The proposed 253-page Trump Rule would overhaul the Clean Water Act's jurisdiction in many respects. Of these changes, two are critically important in the arid west.

First, the Trump Rule regulates only "adjacent wetlands" that either abut or have a direct hydrological surface connection with traditionally navigable waters, like oceans, rivers, lakes, and streams. The Trump Rule would require that a wetland actually touch the navigable water, excluding wetlands that are physically separate.

Second, the Trump Rule would categorically exclude waterways that flow only in response to precipitation. These seasonal or temporary bodies of water are prevalent in the arid and semi-arid west and include vernal pools, arroyos, and dry washes that fill with water only after seasonal rains or snowmelt. As there are millions of acres of vernal pools and other ephemeral water features in California alone, developers, owners, contractors, and public agencies must pay close attention to the scope of the Trump Rule's exclusions.

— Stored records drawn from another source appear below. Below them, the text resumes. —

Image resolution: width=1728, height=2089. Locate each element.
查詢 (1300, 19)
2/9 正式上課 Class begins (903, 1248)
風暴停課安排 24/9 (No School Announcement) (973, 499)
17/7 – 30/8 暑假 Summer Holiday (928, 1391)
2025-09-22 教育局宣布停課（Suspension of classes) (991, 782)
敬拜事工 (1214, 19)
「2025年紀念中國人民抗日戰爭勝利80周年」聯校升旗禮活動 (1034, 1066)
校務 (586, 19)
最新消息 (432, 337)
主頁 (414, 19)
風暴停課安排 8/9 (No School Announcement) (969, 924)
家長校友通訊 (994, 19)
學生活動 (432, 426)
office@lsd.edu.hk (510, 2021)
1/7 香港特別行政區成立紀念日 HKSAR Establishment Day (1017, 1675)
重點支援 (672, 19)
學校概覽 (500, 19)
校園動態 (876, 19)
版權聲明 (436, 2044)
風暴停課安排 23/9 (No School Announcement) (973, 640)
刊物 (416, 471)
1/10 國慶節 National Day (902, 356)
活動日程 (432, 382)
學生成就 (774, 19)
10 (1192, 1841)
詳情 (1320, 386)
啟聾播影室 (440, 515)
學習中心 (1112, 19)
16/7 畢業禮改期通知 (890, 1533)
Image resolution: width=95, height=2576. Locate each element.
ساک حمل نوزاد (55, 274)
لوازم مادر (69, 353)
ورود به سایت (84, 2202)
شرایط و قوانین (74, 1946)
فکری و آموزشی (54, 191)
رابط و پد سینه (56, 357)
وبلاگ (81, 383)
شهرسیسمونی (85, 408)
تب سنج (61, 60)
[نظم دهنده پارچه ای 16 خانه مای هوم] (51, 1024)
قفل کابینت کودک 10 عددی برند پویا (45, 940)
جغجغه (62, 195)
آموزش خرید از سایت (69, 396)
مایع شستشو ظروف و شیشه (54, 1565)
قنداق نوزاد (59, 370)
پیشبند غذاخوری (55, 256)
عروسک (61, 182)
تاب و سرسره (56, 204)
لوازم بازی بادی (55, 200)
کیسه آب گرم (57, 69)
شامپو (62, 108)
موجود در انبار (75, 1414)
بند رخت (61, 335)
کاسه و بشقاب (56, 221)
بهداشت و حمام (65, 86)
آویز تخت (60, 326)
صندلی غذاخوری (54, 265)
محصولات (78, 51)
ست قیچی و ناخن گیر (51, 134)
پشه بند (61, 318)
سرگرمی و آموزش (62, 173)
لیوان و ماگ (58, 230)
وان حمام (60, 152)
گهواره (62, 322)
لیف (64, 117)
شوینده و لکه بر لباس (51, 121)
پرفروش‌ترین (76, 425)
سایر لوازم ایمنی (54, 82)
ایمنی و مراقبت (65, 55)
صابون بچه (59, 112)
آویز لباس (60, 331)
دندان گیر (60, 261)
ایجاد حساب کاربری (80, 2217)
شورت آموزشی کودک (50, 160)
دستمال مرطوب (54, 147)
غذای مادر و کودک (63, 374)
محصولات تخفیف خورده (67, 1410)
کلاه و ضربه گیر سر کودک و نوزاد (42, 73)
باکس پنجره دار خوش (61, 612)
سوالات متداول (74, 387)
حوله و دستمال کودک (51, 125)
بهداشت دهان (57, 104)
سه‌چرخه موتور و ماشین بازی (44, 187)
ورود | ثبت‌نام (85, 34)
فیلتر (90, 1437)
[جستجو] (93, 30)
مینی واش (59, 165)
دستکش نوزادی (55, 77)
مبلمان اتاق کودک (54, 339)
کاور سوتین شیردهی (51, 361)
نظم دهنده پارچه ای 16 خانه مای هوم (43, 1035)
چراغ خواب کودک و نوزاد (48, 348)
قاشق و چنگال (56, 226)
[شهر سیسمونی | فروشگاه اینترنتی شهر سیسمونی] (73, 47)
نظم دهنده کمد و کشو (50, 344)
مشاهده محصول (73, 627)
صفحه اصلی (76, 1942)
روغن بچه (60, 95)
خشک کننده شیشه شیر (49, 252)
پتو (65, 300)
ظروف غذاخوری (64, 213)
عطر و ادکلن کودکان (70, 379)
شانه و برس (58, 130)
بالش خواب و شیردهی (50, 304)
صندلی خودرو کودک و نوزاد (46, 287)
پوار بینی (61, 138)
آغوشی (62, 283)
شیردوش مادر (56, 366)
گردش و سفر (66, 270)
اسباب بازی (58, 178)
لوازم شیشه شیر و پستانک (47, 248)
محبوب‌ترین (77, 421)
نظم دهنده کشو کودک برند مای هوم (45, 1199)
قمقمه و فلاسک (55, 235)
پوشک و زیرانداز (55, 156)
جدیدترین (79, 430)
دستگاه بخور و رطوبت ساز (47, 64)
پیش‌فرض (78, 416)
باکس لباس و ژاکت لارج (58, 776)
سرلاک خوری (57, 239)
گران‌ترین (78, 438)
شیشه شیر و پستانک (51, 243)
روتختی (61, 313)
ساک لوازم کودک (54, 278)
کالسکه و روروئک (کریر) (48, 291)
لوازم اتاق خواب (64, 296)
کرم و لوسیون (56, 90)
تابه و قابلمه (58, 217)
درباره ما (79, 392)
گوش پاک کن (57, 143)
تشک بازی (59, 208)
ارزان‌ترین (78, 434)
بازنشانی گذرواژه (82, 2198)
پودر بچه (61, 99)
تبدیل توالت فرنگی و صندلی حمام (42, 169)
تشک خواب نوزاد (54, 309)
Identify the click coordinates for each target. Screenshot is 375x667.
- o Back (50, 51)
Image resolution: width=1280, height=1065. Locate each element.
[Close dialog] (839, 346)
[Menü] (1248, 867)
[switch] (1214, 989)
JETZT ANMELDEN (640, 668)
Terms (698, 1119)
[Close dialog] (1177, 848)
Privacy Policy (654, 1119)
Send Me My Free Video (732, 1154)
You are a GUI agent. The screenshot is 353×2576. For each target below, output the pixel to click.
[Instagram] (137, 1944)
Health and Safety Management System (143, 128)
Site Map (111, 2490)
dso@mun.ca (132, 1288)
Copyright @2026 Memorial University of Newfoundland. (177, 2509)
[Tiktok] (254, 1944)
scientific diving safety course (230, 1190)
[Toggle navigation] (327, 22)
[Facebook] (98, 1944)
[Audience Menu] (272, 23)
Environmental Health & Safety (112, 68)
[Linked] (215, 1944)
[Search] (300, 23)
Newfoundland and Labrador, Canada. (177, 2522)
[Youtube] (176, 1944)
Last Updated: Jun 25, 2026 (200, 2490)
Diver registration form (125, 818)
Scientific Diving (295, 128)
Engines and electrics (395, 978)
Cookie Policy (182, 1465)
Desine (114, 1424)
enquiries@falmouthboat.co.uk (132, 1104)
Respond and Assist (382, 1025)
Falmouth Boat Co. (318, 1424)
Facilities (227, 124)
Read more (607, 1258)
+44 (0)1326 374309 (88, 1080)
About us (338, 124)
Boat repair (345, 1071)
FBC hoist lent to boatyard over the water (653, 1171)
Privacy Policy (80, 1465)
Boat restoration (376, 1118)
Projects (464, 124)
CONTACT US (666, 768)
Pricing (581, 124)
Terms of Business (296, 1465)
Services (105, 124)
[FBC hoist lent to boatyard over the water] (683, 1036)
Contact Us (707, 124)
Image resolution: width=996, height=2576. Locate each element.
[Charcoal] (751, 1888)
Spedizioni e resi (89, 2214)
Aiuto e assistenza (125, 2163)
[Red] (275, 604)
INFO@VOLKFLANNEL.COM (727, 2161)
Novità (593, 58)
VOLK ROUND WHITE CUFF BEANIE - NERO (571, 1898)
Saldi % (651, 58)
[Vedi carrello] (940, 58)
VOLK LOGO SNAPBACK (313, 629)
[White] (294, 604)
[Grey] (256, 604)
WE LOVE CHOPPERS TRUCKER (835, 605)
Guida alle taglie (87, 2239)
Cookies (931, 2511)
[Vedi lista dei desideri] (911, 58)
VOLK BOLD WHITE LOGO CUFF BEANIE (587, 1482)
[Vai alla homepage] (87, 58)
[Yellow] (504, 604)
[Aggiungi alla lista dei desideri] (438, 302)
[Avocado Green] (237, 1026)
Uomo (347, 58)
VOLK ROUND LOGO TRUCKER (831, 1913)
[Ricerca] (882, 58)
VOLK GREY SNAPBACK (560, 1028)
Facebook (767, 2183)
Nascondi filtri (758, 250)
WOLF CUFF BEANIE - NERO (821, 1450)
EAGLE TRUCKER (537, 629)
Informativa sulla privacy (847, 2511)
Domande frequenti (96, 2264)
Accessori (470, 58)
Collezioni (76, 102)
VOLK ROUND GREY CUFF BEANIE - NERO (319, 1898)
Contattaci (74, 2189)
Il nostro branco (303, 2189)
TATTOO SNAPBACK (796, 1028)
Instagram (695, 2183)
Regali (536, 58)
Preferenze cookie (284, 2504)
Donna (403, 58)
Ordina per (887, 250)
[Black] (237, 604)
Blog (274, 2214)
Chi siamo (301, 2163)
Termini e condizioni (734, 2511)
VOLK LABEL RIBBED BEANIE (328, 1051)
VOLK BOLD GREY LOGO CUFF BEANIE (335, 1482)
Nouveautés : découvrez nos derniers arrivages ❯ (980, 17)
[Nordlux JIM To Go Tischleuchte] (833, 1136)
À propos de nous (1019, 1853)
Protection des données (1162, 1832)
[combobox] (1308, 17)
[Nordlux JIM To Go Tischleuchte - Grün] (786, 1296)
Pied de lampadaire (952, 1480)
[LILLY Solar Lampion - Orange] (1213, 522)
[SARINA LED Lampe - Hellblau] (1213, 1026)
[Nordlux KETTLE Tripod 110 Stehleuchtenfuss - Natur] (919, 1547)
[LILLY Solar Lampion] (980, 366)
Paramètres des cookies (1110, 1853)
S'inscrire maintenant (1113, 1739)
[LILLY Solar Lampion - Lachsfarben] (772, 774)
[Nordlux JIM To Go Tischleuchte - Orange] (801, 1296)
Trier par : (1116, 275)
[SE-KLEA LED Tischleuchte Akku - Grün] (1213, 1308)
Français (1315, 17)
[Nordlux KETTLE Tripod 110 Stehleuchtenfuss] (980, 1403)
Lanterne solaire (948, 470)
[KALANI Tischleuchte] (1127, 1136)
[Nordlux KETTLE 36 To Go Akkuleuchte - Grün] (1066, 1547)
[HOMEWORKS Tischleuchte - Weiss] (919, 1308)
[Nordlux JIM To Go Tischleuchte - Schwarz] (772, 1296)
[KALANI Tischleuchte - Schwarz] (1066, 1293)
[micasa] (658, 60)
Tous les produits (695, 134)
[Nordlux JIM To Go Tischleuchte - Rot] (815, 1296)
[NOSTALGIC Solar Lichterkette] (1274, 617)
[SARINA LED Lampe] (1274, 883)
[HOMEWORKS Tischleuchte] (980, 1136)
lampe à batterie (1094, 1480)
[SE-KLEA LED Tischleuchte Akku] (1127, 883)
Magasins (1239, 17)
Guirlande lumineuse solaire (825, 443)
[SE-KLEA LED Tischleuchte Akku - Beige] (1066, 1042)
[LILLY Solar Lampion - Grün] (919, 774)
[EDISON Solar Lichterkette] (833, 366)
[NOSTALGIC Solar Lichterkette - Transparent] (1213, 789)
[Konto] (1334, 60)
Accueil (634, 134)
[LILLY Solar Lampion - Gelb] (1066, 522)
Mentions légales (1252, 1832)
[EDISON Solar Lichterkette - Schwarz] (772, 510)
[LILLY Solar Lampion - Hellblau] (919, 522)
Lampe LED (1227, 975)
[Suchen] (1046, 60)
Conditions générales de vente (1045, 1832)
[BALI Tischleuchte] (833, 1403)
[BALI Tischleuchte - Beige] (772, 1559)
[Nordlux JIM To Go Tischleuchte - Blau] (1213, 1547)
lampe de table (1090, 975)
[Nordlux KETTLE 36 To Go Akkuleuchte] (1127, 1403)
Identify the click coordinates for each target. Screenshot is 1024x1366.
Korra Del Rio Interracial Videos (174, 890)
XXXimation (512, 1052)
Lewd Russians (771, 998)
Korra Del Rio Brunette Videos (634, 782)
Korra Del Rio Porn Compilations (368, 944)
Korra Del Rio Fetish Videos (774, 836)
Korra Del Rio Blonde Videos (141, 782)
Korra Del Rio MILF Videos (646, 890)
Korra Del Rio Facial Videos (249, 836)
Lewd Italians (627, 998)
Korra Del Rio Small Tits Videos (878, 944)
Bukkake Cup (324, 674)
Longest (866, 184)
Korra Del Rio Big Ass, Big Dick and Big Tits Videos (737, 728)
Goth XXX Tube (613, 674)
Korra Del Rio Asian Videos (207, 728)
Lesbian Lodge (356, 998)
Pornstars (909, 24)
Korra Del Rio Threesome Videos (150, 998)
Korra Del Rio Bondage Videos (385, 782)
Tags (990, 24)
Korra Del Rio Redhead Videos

The Obama Rule, on the other hand, requires that water features like wetlands and ephemeral waters merely be a certain distance from a traditionally navigable water or tributary. In the arid west, the Obama Rule considers many of these isolated or ephemeral water features as jurisdictional waters requiring permits. Since the Trump Rule aims to exclude these water features, the change in definition is very significant.

What is the current status of the Clean Water Act's jurisdiction?

Unfortunately, it depends on the state in which you're located. Due to myriad legal challenges and the Trump Administration's partial success in rescinding the Obama Rulethe Obama Rule applies only in 22 states at the time of this alert.1 Several district courts stayed the Obama Rule in the remaining 28 states, which in turn reinstated the pre-Obama Rule WOTUS definition.2 This patchwork implementation continues to imbue the regulated community with incredible uncertainty. Amidst this chaos, the Trump Rule proposes yet another definition in an attempt to rollback what it views as federal expansion beyond what the Clean Water Act allows.

Will California respond to this proposed roll back?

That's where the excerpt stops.